Tuesday, February 8, 2011

Salvation on Special

By the time I looked up I could see the man working the register was growing a little concerned. How long had I been staring blankly, after he tallied the total. He was holding his hand out, waiting for me to deposit my I-shop-here-frequently card into his palm, but I was just standing there like somebody had hung their keys up on a mannequin.
It was clear this man hadn't had this situation in mind when he came in to work today.
I wanted to say something like, sorry, lost my train of thought. But my mouth was so dry it came out as a slurred, "Srey, mos mmmmy...," before I was able to cut it off.
The cashier was saying: I'll just swipe your card!
The cashier was thinking: ohmygodthisguyshavingaseizure.

The thing that had set my mind in some repeating loop was the name tag the guy was wearing. Below the printed "Emmet" was a helpful suggestion that read Ask Me About _____. At this juncture, Emmet had taken it upon himself to scratch out the special of the week, and had written in "JESUS".
What I think hit the reset button for me was that I didn't understand that he meant the Son of God. The Jesus that immediately came to my mind was some Catholic kid, not the King of the Jews.
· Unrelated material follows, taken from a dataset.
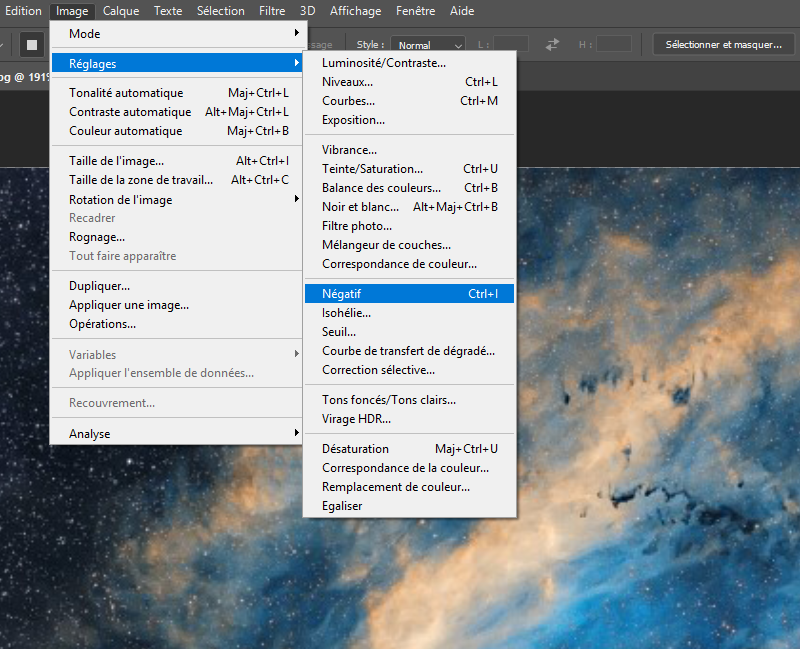This screenshot has height=649, width=800.
Task: Click the white square selection mode icon
Action: 32,45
I wondered if this would prove problematic for Hispanic customers. "Jesus? Our cousin? Does he work here?"
When I finally realized the particular Jesus he meant, I was thrown into some kind of shock. Of all the check-out lanes I could have taken, I ended up here with Emmet. I wondered if the lady in the express check-out invited you to ask her about Odin.
I was racking my brain. I couldn't think of anything to ask. I was really flabbergasted. All I could think about was how I used to tell people the "33" on Rolling Rocks referred to how old Jesus was when he died.
You can pretty much tell people anything when you wear glasses, and when I tell them that, I follow it up by telling them my glasses don't even have prescriptions, and they believe that too.
Despite my glasses, I was still standing there having some sort of breakdown. Nothing was coming to mind to ask this man about Jesus. I felt like someone just gave a really great speech, but I couldn't bring myself to ask any questions when they said, "Any questions?"
Of course I had questions! Maybe I would have thought about my questions if I hadn't been comparing Reduced Fat Cheez-Its to just Regular Cheeze-Its! People were gathering up behind me. I had finally reached the man on the mountain and I was blowing it!

I couldn't risk trying to speak again, so when Emmet handed my my change I tried my best not to smile like a crazy person.
It's hard to push a shopping cart out onto the parking lot when you're convinced you're going to be hit by a car, or probably a truck lamenting the demise of Dale Earnhardt.